This contains at least one path that can cause exactly that:

If we get mutation_reordered_with_truncate_exception during apply in memory.

if this exception is thrown sporadically or if there was a truncate at some point it can explain this.

avikivity · 2024-01-24T11:55:08Z

How long does it take to reproduce? We could try to bisect it.

If you can prepare a standalone reproducer, we could run it, otherwise we could provide you with instructions.

rngcntr · 2024-01-24T12:15:40Z

@avikivity I mentioned in the opening post that the issue only occurs at scale. Even then, we have seen spans of multiple days without the issue appearing even once. Since the documentation says that downgrading is not possible, I guess that implies we would have to setup a fresh environment in order to bisect versions. Sadly, we are already struggling with compute resources so replicating the entire environment is barely an option for us.

Edit: If it turns out in-place downgrades between versions 5.4.1 and 5.2.11 are indeed safe, I'd be willing to bisect in our prod env.

avikivity · 2024-01-24T18:58:55Z

Since it's a single-node cluster I assumed it's not too large. What's the dataset size?

Downgrading is not possible. Even if it were possible, it's risky as you'd test intermediate versions with (even more) bugs. The most reasonable approach is to snapshot the data and try it own in bisects on nodes created for the purpose.

avikivity · 2024-01-24T18:59:58Z

Ah, since it's single-node it's possible to downgrade by editing the system.local table (removing features introduced in 5.4).

avikivity · 2024-01-24T19:56:08Z

@michoecho we can try to run the randomized cache tests with a much higher iteration count, maybe it will catch something. Unlikely but it's a low-effort check.

rngcntr · 2024-01-25T06:09:05Z

Since it's a single-node cluster I assumed it's not too large. What's the dataset size?

The dataset size is about 2TB. To replicate the setup, I'd have to clone the entire environment which includes all the clients that generate the workload and make the requests. That's what's beyond our capabilities.

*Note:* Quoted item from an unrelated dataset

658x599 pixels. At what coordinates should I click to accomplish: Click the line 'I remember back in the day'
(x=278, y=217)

Ah, since it's single-node it's possible to downgrade by editing the system.local table (removing features introduced in 5.4).

But you would still not recommend it because of possibly buggy intermediate versions is what I read from your earlier comment.

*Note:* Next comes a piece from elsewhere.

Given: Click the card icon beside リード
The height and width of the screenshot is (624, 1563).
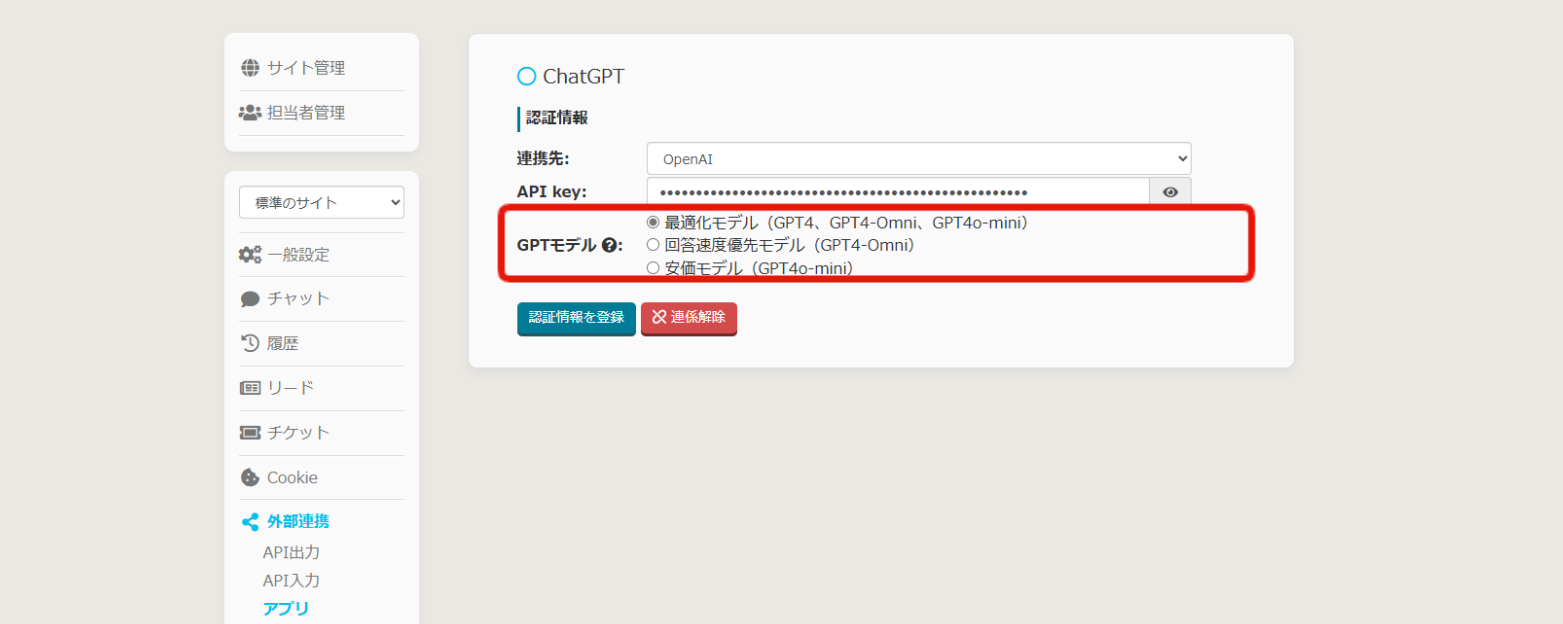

we can try to run the randomized cache tests with a much higher iteration count

Do these tests use concurrent clients to issue queries? High concurrency and limitation of resources could be key to reproduce the issue. Most of the times I noticed the bug, Scylla was operating at full load, using 100% of its 8 CPUs. However I'm not overly confident this is a necessary condition. One could still argue that the more queries there are in a given time frame, the more likely it is to find one that fails.

avikivity · 2024-01-25T11:59:19Z

Since it's a single-node cluster I assumed it's not too large. What's the dataset size?

The dataset size is about 2TB. To replicate the setup, I'd have to clone the entire environment which includes all the clients that generate the workload and make the requests. That's what's beyond our capabilities.

What about replicating at 1/8 scale? To just 1 vcpu (and with 1/8 of the storage, memory, and workload)?

Ah, since it's single-node it's possible to downgrade by editing the system.local table (removing features introduced in 5.4).

But you would still not recommend it because of possibly buggy intermediate versions is what I read from your earlier comment.

Correct. We could do some work to look for fixes beyond a particular commit hash, but it's hard to be sure.

we can try to run the randomized cache tests with a much higher iteration count

Do these tests use concurrent clients to issue queries?

At least some do. I have low confidence that we'll see the same failures though.

High concurrency and limitation of resources could be key to reproduce the issue. Most of the times I noticed the bug, Scylla was operating at full load, using 100% of its 8 CPUs.

This doesn't mean much. With a moderate write load it will use spare CPU to compact. You can see that in the advanced dashboard under CPU time, compaction.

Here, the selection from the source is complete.